*** Records for the exercise Section Begins ***

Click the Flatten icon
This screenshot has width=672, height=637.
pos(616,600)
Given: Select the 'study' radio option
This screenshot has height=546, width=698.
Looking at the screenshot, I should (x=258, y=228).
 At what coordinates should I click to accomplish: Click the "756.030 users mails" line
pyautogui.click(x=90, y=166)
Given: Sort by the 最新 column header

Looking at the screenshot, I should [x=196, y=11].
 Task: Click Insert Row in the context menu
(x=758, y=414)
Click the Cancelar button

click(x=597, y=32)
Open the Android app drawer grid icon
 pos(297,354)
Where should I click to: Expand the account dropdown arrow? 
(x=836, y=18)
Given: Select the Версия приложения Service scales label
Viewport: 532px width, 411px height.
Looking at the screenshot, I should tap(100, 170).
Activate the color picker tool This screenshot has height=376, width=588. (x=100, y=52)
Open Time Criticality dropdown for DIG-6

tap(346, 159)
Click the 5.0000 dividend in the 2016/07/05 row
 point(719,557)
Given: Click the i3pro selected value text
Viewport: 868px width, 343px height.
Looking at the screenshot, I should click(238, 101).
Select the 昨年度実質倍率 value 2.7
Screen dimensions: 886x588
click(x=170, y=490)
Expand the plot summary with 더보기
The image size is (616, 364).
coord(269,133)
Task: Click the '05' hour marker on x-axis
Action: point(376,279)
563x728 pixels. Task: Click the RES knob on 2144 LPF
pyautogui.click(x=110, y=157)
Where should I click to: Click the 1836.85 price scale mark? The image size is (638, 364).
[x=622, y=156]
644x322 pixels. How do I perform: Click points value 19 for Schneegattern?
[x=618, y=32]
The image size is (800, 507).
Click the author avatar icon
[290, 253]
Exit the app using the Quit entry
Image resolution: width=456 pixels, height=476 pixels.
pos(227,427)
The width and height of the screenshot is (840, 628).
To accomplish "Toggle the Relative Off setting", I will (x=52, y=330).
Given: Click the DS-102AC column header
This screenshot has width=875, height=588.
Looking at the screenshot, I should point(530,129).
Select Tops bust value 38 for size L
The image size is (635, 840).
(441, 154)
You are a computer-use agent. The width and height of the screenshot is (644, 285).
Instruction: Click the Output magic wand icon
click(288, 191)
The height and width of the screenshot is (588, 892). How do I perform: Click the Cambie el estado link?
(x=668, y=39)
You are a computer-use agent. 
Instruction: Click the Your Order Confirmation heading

*** Records for the exercise Section Ends ***

[Exercise goal]
The reply should restate the records above in full, character for character.

[Task response]
Click the Flatten icon
This screenshot has width=672, height=637.
pos(616,600)
Given: Select the 'study' radio option
This screenshot has height=546, width=698.
Looking at the screenshot, I should (x=258, y=228).
 At what coordinates should I click to accomplish: Click the "756.030 users mails" line
pyautogui.click(x=90, y=166)
Given: Sort by the 最新 column header

Looking at the screenshot, I should [x=196, y=11].
 Task: Click Insert Row in the context menu
(x=758, y=414)
Click the Cancelar button

click(x=597, y=32)
Open the Android app drawer grid icon
 pos(297,354)
Where should I click to: Expand the account dropdown arrow? 
(x=836, y=18)
Given: Select the Версия приложения Service scales label
Viewport: 532px width, 411px height.
Looking at the screenshot, I should tap(100, 170).
Activate the color picker tool This screenshot has height=376, width=588. (x=100, y=52)
Open Time Criticality dropdown for DIG-6

tap(346, 159)
Click the 5.0000 dividend in the 2016/07/05 row
 point(719,557)
Given: Click the i3pro selected value text
Viewport: 868px width, 343px height.
Looking at the screenshot, I should click(238, 101).
Select the 昨年度実質倍率 value 2.7
Screen dimensions: 886x588
click(x=170, y=490)
Expand the plot summary with 더보기
The image size is (616, 364).
coord(269,133)
Task: Click the '05' hour marker on x-axis
Action: point(376,279)
563x728 pixels. Task: Click the RES knob on 2144 LPF
pyautogui.click(x=110, y=157)
Where should I click to: Click the 1836.85 price scale mark? The image size is (638, 364).
[x=622, y=156]
644x322 pixels. How do I perform: Click points value 19 for Schneegattern?
[x=618, y=32]
The image size is (800, 507).
Click the author avatar icon
[290, 253]
Exit the app using the Quit entry
Image resolution: width=456 pixels, height=476 pixels.
pos(227,427)
The width and height of the screenshot is (840, 628).
To accomplish "Toggle the Relative Off setting", I will (x=52, y=330).
Given: Click the DS-102AC column header
This screenshot has width=875, height=588.
Looking at the screenshot, I should point(530,129).
Select Tops bust value 38 for size L
The image size is (635, 840).
(441, 154)
You are a computer-use agent. The width and height of the screenshot is (644, 285).
Instruction: Click the Output magic wand icon
click(288, 191)
The height and width of the screenshot is (588, 892). How do I perform: Click the Cambie el estado link?
(x=668, y=39)
You are a computer-use agent. 
Instruction: Click the Your Order Confirmation heading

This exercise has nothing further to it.